Clinton, who had been a draft-dodging bum in the 1960s (one of the many things he has in common with Donald Trump), was intent on remaking the Democratic Party along more centrist and less McGovernite lines, and he was sensitive about looking like too much of a flower child. At the same time, anything that looked like a variation on the theme of Vietnam was, in those years, strictly off limits, especially for a Democrat. The question about U.S. military engagements in the Clinton years was never about U.S. interests — the question was: What does this say about Bill Clinton?

It was a difficult question to parse politically. The memory of Vietnam was alive for Clinton-era Democrats who had cut their political teeth in the anti-war movement, but in the most recent major U.S. military conflict before Clinton’s presidency, Operation Desert Storm, President George H. W. Bush had if anything made it look too easy. U.S. forces drove Iraqi invaders out of Kuwait in four days of fighting, a show of force that was underlined by the ruthless massacre of some unknown number of retreating Iraqi troops — estimates run from hundreds to as many as 10,000 — on the so-called Highway of Death. President Bush’s actions were a sharp departure from those of his predecessor, Ronald Reagan, who must have been the most dovish hawk there ever was, the greatest peacenik ever to be denounced as a warmonger.

The first Gulf War left Americans with the impression — and the expectation — that U.S. forces could impose any outcome they desired, anywhere in the world, with a minimal loss of life and a money cost that was easily lost in the financial vortex of Washington. We still operate, in no small part, under that misapprehension, failing to appreciate that our ability to impose military outcomes is insufficient to secure the political outcomes that are, in fact, our actual national-security goal.

Clinton’s only political goals were self-serving. But Clinton nonetheless was compelled to act — politically compelled, not militarily compelled. If anything, his obviously symbolic response probably emboldened Osama bin Laden and al-Qaeda, persuading them that the price of attacking the United States was, all things considered, quite tolerable, a burden they were willing to bear in the service of jihad. Bin Laden, being largely ignorant of American political realities and hostage to his own messianic mania, had expected much the same thing after 9/11 — a symbolic retaliation followed by retreat.

Because Barack Obama had at least the good sense to more or less ignore Joe Biden out of existence for eight years, Osama bin Laden did not live to see his expectations finally come to pass. But a symbolic retaliation followed by retreat is precisely what President Biden ultimately intended to offer, at the end, in Afghanistan. After the airport attack — the deadliest attack on U.S. forces in Afghanistan in a decade — President Biden was politically compelled to do something, lest his Big Man Mojo be seen to wane and the Mandate of Heaven slip from his quavering grasp. That compulsion surely was felt all the way down the chain of command. And it resulted in taking the first opportunity to make a theatrical show of force — in this case, against a car with seven children in it.

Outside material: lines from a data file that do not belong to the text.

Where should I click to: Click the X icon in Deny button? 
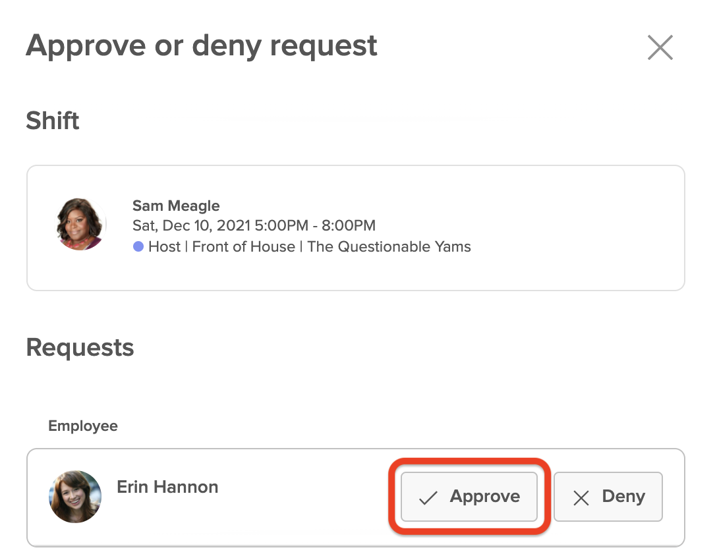click(x=581, y=497)
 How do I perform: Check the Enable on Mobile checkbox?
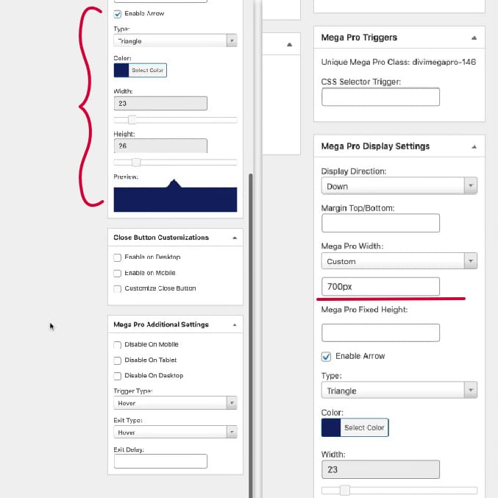tap(118, 273)
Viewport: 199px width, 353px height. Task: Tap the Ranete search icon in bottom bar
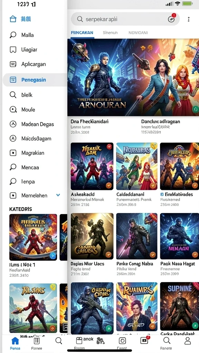coord(167,341)
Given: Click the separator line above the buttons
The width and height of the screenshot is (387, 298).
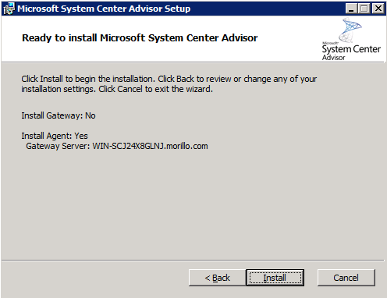Looking at the screenshot, I should (193, 260).
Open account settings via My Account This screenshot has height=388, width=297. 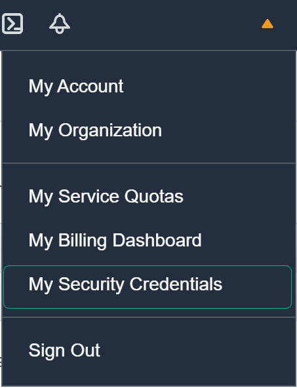tap(76, 87)
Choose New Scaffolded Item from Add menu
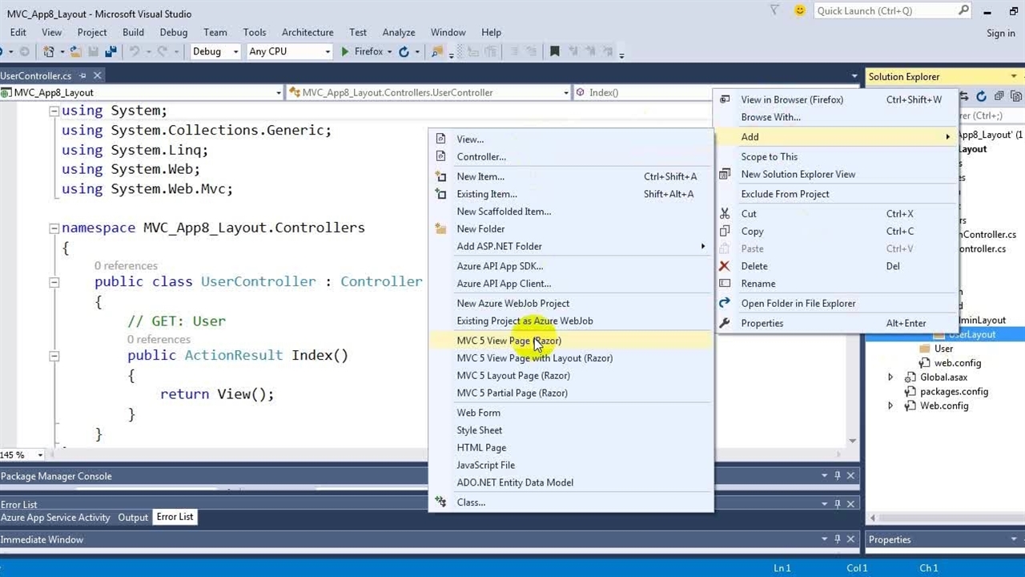1025x577 pixels. pyautogui.click(x=504, y=211)
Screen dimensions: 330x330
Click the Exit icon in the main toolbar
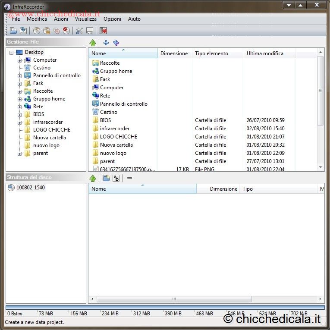(x=103, y=31)
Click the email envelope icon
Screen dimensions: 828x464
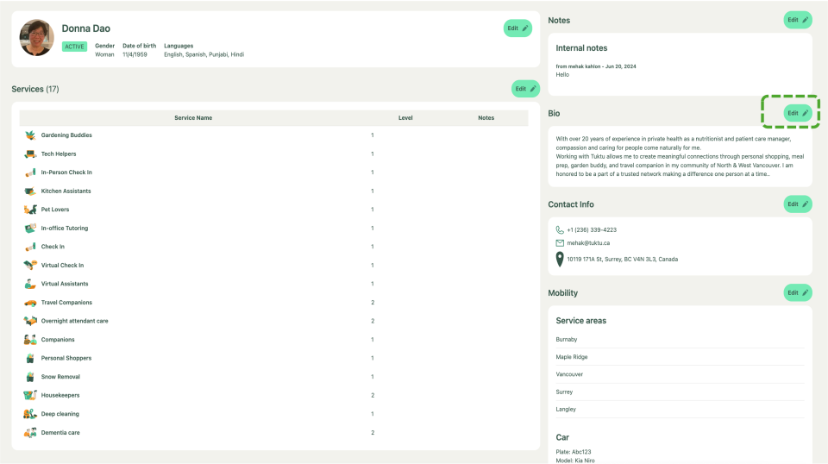560,242
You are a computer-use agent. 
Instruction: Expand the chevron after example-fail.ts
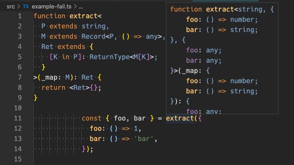(x=75, y=7)
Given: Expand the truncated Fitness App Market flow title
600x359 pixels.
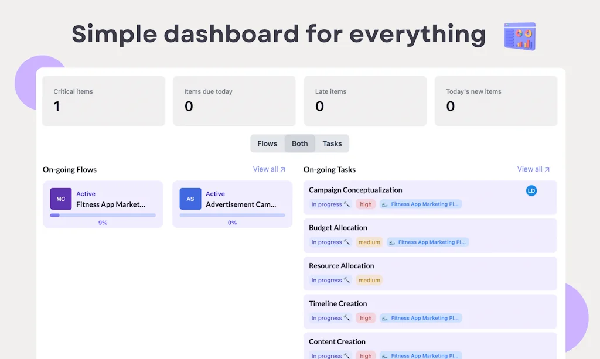Looking at the screenshot, I should pos(111,204).
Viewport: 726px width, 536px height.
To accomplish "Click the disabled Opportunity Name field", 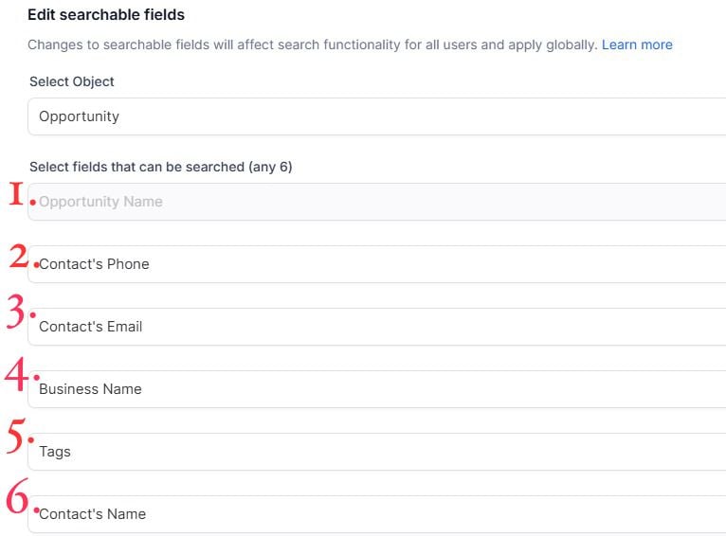I will (379, 202).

Because Congress is run by Democrats, there probably will be no serious oversight effort made to learn how that decision was made and how it went wrong. But the political dynamics animating the administration are plain enough.

George H. W. Bush was far from indifferent to political realities, but he was a politician of an increasingly rare kind: one who was not only a politician. In the Gulf War, he understood what U.S. interests were actually at stake, identified the most direct and convenient means for securing those interests, built a grand coalition that served U.S. military and diplomatic interests, and to a considerable extent trusted — wrongly — that the contrast between his old-school competence and the low-rent shtick of the grabasstical governor of Arkansas would secure his reelection. But by 1992, our presidential politics already had become surreal: George H. W. Bush was denounced as a “wimp” — the editorial cartoonists liked to depict him as an old woman — by the same people who had five minutes ago denounced him as a warmonger, not only for his leadership in the Gulf War but even before that, for his courageous actions as an airman in World War II. (The charge was strafing Japanese lifeboats.) There has always been an element of purely symbolic exchange in our presidential politics, from George Washington on, but by the 1990s that economy of symbols had become almost entirely unyoked from the business of being president. That is the only way to understand the madness of handing power over from the experienced and capable hands of George H. W. Bush to such a man as Bill Clinton.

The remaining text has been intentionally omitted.